§ How to complete this task: All of the records should be given again verbatim.

§ The input:

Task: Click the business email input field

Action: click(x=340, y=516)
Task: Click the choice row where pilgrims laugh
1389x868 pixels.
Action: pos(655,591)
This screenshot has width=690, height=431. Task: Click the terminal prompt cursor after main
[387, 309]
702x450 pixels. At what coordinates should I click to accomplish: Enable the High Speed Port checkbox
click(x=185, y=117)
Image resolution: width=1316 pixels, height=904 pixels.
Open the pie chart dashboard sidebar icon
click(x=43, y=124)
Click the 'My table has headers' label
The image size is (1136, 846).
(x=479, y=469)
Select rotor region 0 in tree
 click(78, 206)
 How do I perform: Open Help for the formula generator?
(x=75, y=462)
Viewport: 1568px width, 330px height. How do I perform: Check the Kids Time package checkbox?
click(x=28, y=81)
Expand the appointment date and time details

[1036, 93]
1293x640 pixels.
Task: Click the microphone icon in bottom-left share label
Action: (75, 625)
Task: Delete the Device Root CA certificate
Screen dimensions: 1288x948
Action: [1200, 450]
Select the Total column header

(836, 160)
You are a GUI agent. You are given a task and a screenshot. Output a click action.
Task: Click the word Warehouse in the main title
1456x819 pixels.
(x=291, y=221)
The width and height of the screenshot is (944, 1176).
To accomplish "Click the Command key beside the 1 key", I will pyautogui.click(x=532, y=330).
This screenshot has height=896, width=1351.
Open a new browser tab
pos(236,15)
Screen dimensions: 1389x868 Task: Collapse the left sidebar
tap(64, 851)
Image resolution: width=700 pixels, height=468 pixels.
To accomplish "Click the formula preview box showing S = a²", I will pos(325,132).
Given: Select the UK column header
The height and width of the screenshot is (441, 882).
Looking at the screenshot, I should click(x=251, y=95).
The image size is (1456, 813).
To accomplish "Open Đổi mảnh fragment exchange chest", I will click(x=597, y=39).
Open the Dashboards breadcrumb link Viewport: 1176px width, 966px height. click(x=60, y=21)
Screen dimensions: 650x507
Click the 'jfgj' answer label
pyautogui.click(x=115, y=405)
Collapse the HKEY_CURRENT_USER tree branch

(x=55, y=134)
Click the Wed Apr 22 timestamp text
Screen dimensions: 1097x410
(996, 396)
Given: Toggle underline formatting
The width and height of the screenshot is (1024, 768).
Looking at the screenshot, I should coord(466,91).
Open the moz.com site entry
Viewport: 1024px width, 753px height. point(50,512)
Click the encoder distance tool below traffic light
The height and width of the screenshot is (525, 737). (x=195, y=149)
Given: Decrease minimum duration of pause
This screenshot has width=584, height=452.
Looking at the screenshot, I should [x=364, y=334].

§ Task answer:
Task: Click the business email input field

Action: click(x=340, y=516)
Task: Click the choice row where pilgrims laugh
1389x868 pixels.
Action: pos(655,591)
This screenshot has width=690, height=431. Task: Click the terminal prompt cursor after main
[387, 309]
702x450 pixels. At what coordinates should I click to accomplish: Enable the High Speed Port checkbox
click(x=185, y=117)
Image resolution: width=1316 pixels, height=904 pixels.
Open the pie chart dashboard sidebar icon
click(x=43, y=124)
Click the 'My table has headers' label
The image size is (1136, 846).
(x=479, y=469)
Select rotor region 0 in tree
 click(78, 206)
 How do I perform: Open Help for the formula generator?
(x=75, y=462)
Viewport: 1568px width, 330px height. How do I perform: Check the Kids Time package checkbox?
click(x=28, y=81)
Expand the appointment date and time details

[1036, 93]
1293x640 pixels.
Task: Click the microphone icon in bottom-left share label
Action: (75, 625)
Task: Delete the Device Root CA certificate
Screen dimensions: 1288x948
Action: [1200, 450]
Select the Total column header

(836, 160)
You are a GUI agent. You are given a task and a screenshot. Output a click action.
Task: Click the word Warehouse in the main title
1456x819 pixels.
(x=291, y=221)
The width and height of the screenshot is (944, 1176).
To accomplish "Click the Command key beside the 1 key", I will pyautogui.click(x=532, y=330).
This screenshot has height=896, width=1351.
Open a new browser tab
pos(236,15)
Screen dimensions: 1389x868 Task: Collapse the left sidebar
tap(64, 851)
Image resolution: width=700 pixels, height=468 pixels.
To accomplish "Click the formula preview box showing S = a²", I will pos(325,132).
Given: Select the UK column header
The height and width of the screenshot is (441, 882).
Looking at the screenshot, I should click(x=251, y=95).
The image size is (1456, 813).
To accomplish "Open Đổi mảnh fragment exchange chest", I will click(x=597, y=39).
Open the Dashboards breadcrumb link Viewport: 1176px width, 966px height. click(x=60, y=21)
Screen dimensions: 650x507
Click the 'jfgj' answer label
pyautogui.click(x=115, y=405)
Collapse the HKEY_CURRENT_USER tree branch

(x=55, y=134)
Click the Wed Apr 22 timestamp text
Screen dimensions: 1097x410
(996, 396)
Given: Toggle underline formatting
The width and height of the screenshot is (1024, 768).
Looking at the screenshot, I should coord(466,91).
Open the moz.com site entry
Viewport: 1024px width, 753px height. point(50,512)
Click the encoder distance tool below traffic light
The height and width of the screenshot is (525, 737). (x=195, y=149)
Given: Decrease minimum duration of pause
This screenshot has width=584, height=452.
Looking at the screenshot, I should [x=364, y=334].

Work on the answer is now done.